If there are a finite amount of matching strings, this means that you can construct a tree such that, read from root to leaves, similar strings will occupy similar branches.

This is also known as a trie, or Radix Tree.

For example, we might have the strings cat, coach, con, conch as well as dark, dad, dank, do. Their trie might look like this:

enter image description here

A search for one of the words in the tree will search the tree, starting from a root. Making it to a leaf would correspond to a match to a seed. Regardless, each character in the string should match to one of their children. If it does not, you can terminate the search (e.g. you would not consider any words starting with "g" or any words beginning with "cu").

There are various algorithms for constructing the tree as well as searching it as well as modifying it on the fly, but I thought I would give a conceptual overview of the solution instead of a specific one since I don't know of the best algorithm for it.

Conceptually, an algorithm you might use to search the tree would be related to the idea behind radix sort of a fixed amount of categories or values that a character in a string might take on at a given point in time.

This lets you check one word against your word-list. Since you're looking for this word-list as sub-strings of your input string, there's going to be more to it than this.

Edit: As other answers have mentioned, the Aho-Corasick algorithm for string matching is a sophisticated algorithm for performing string matching, consisting of a trie with additional links for taking "shortcuts" through the tree and having a different search pattern to accompany this. (As an interesting note, Alfred Aho is also a contributor to the the popular compiler textbook, Compilers: Principles, Techniques, and Tools as well as the algorithms textbook, The Design And Analysis Of Computer Algorithms. He is also a former member of Bell Labs. Margaret J. Corasick does not seem to have too much public information on herself.)


You can use Aho–Corasick algorithm

It builds trie/automaton where some vertices marked as terminal which would mean string has seeds.

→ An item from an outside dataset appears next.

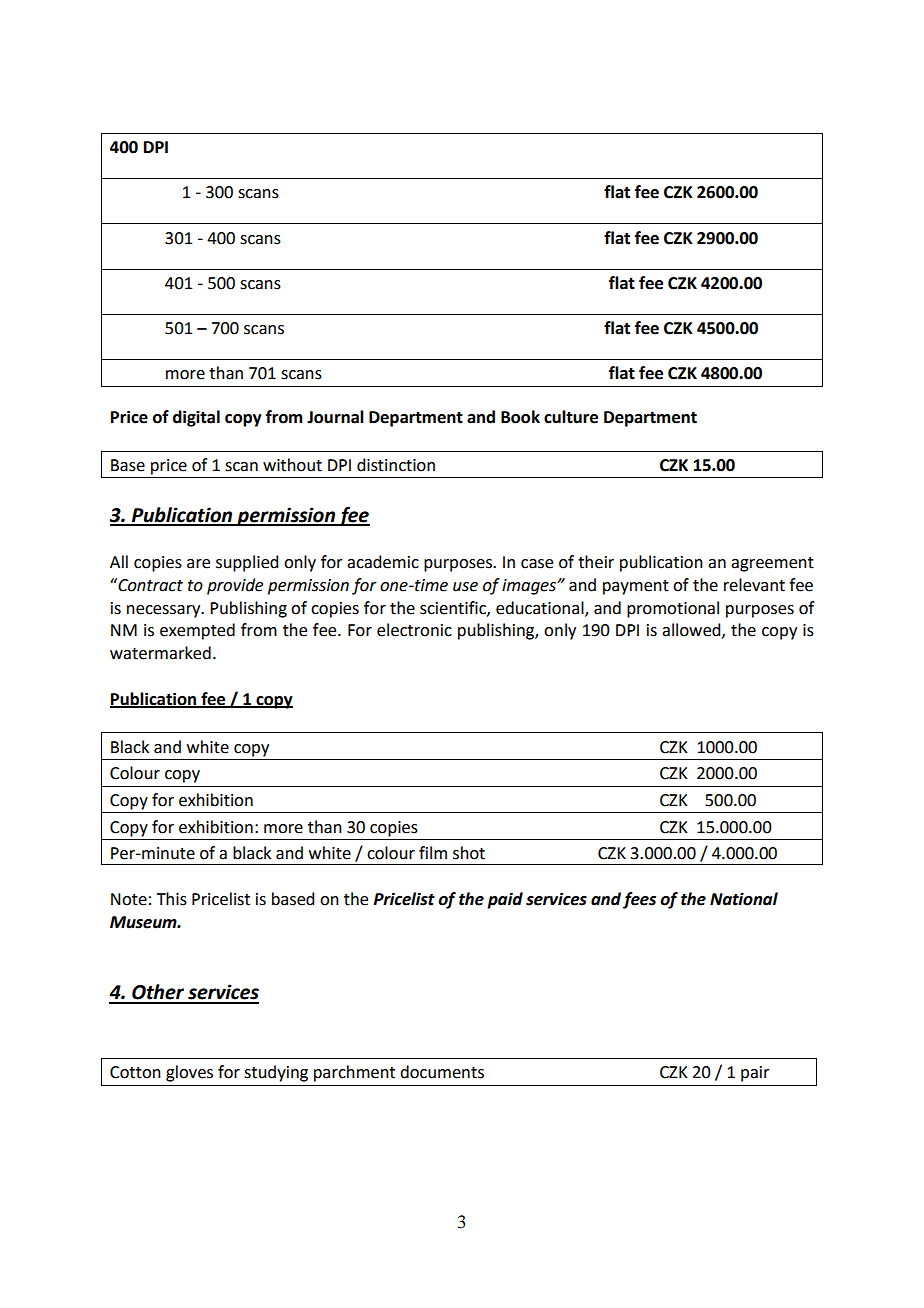  What do you see at coordinates (396, 465) in the document?
I see `distinction` at bounding box center [396, 465].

It's built in O(sum of dictionary word lengths) and gives the answer in O(test string length)

Advantages:

  • It's specifically works with several dictionary words and check time doesn't depend on number of words (If we not consider cases where it doesn't fit to memory etc)
  • The algorithm is not hard to implement (comparing to suffix structures at least)

You may make it case insensitive by lowering each symbol if it's ASCII (non ASCII chars don't match anyway)